NATO on Friday dismissed an apparent offer of elections by Libyan leader Muammar Gaddafi as "a cynical PR ploy" and vowed to continue its mission until his forces no longer posed a threat to civilians. On the occasion Gaddafi's son Saif al-Islam told the Italian newspaper Corriere della Sera this week that elections could be held by the end of the year in the presence of international observers and that his father would be ready to step aside if he lost. But NATO called it.
"It's hard to imagine that after 41 years during which Gaddafi abolished elections, the constitution, political parties the trade unions, he would overnight turn into a democrat," spokeswoman Oana Lungescu said. "What we, or the whole international community, want to see is action rather than words."

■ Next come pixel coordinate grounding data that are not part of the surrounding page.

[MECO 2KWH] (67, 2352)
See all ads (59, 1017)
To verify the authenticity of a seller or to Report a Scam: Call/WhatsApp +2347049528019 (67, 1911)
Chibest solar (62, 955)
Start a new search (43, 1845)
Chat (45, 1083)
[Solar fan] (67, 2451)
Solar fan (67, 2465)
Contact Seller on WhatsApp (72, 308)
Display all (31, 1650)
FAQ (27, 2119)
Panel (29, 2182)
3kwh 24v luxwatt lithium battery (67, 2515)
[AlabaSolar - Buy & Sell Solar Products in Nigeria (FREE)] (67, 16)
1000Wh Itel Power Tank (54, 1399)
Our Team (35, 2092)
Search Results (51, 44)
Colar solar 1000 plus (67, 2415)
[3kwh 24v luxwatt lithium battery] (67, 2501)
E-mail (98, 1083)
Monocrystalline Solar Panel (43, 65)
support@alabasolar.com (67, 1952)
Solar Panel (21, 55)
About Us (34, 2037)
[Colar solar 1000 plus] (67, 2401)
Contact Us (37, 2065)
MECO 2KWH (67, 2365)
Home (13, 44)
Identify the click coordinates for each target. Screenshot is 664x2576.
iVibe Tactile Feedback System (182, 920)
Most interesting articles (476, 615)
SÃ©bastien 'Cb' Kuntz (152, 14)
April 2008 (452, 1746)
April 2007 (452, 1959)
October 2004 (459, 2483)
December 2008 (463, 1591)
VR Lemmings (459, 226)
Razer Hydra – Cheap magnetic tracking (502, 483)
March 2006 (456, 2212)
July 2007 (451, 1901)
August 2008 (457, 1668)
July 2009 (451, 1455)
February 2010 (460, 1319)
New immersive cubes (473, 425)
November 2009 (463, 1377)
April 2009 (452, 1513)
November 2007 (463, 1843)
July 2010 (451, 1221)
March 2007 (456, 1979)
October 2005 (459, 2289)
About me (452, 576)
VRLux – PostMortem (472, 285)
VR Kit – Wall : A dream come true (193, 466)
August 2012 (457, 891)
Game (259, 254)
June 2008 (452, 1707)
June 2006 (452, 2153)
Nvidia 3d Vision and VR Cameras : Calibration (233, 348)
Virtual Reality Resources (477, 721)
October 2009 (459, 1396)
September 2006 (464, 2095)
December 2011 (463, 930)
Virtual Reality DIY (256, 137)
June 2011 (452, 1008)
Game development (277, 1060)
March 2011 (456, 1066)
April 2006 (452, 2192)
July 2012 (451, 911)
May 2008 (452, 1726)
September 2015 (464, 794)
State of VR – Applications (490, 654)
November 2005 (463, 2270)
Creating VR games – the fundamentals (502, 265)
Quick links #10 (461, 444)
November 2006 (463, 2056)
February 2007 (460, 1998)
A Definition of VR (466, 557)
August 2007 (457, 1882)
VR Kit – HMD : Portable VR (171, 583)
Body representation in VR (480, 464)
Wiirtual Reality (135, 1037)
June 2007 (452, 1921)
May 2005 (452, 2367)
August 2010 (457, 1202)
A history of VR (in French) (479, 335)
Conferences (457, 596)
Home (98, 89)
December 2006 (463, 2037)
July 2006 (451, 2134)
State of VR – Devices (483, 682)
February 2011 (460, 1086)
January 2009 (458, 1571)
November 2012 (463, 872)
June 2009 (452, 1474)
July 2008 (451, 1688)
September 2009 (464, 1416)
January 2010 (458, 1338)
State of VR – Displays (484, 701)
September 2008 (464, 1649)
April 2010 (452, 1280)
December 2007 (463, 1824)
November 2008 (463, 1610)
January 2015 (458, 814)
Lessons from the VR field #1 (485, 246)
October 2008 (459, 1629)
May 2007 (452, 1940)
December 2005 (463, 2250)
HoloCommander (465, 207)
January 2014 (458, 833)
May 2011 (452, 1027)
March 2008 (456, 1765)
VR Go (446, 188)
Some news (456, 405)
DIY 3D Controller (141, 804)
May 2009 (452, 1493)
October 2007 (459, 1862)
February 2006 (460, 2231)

Libyan rebels quickly dismissed the offer of a poll on Thursday. The United States and Libyan Prime Minister Al-Baghdadi Ali Al-Mahmoudi questioned the concession through recourse to Gaddafi’s own logic, saying there was no reason for him to step down since he had held no formal post since 1977. NATO military spokesman Mike Bracken said Gaddafi's forces continued to attack and threaten civilians whom the alliance is mandated to protect under a UN resolution.
He showed an intelligence video in which pro-Gaddafi forces fire missiles from a mosque at a target in a populated area. "NATO's campaign to protect the Libyan people must go on. It will continue until Gaddafi's forces stop attacking their own people," he said.
NATO, which took over the Libyan air operation on March 31, had hit more than 2,000 targets by June 12, according to Bracken. These included 370 military facilities; 255 surface-to-air missiles, radar systems or storage sites, and 600 tanks and other military vehicles, artillery pieces or rocket launchers. It had also struck more than 130 command-and-control sites and 750 ammunition stores.
However, Bracken said, success could not be measured by military targets and that the number hit was testimony to the size of the military machine Gaddafi had created.
Lungescu played down concerns about the long-term sustainability of the NATO mission highlighted by senior alliance officials who have failed so far to persuade more than eight member states to join the strike missions. “We can sustain this operation as long as we choose," she said. "We are fully confident we have the resources, we have the commitment it takes, and time is not on Gaddafi's side."
Officials did not respond directly when asked how NATO intended to replace the aircraft carrier Charles de Gaulle which France has indicated will have to be withdrawn from the operation by autumn. Military analysts say the French carrier has been launching up to 40 per cent of the daily NATO strikes on Libya and there is no obvious replacement given US reluctance to be drawn back into a leading role in the conflict.